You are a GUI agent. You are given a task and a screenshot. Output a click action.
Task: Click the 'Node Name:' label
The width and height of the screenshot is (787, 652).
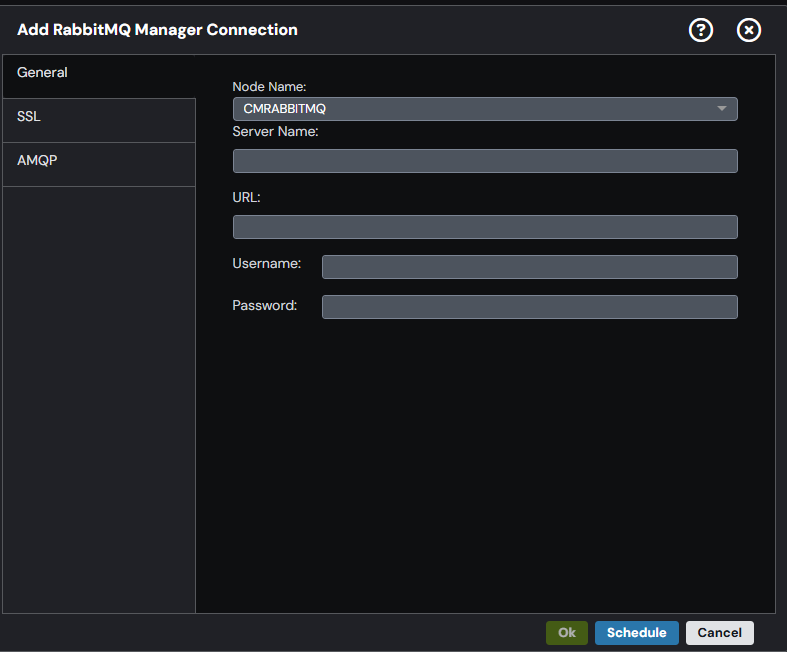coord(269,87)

--

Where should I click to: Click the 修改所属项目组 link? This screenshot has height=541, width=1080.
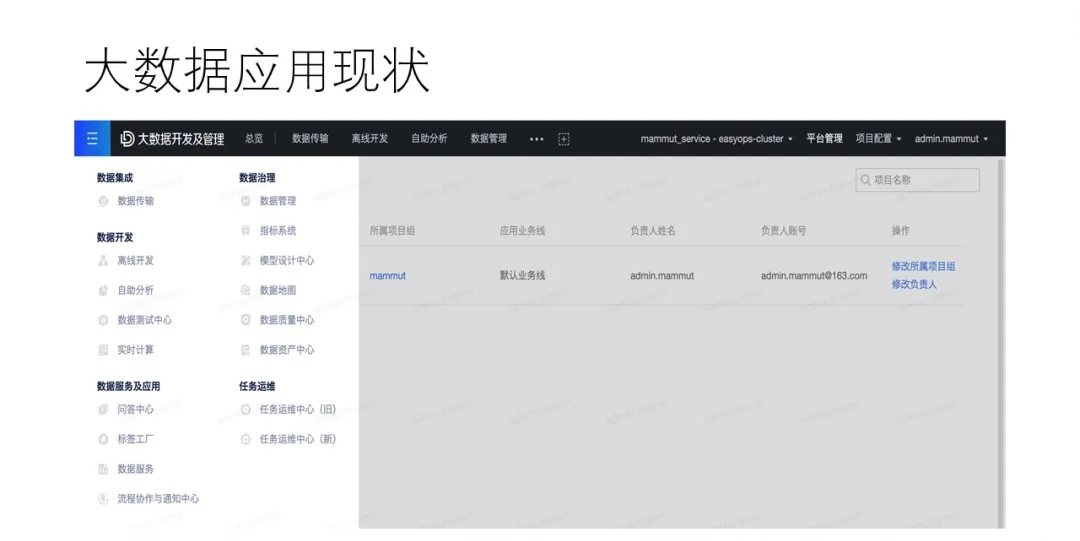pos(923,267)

==

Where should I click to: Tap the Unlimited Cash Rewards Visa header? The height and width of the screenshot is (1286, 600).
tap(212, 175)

• _Problem to solve_
Write out, word for word, the lines that begin with the one containing "You are a GUI" and end with the one containing "coord(269,87)". Leave the pictures out.

• _Response_
You are a GUI agent. You are given a task and a screenshot. Output a click action.
Task: Click the 'Node Name:' label
The width and height of the screenshot is (787, 652).
coord(269,87)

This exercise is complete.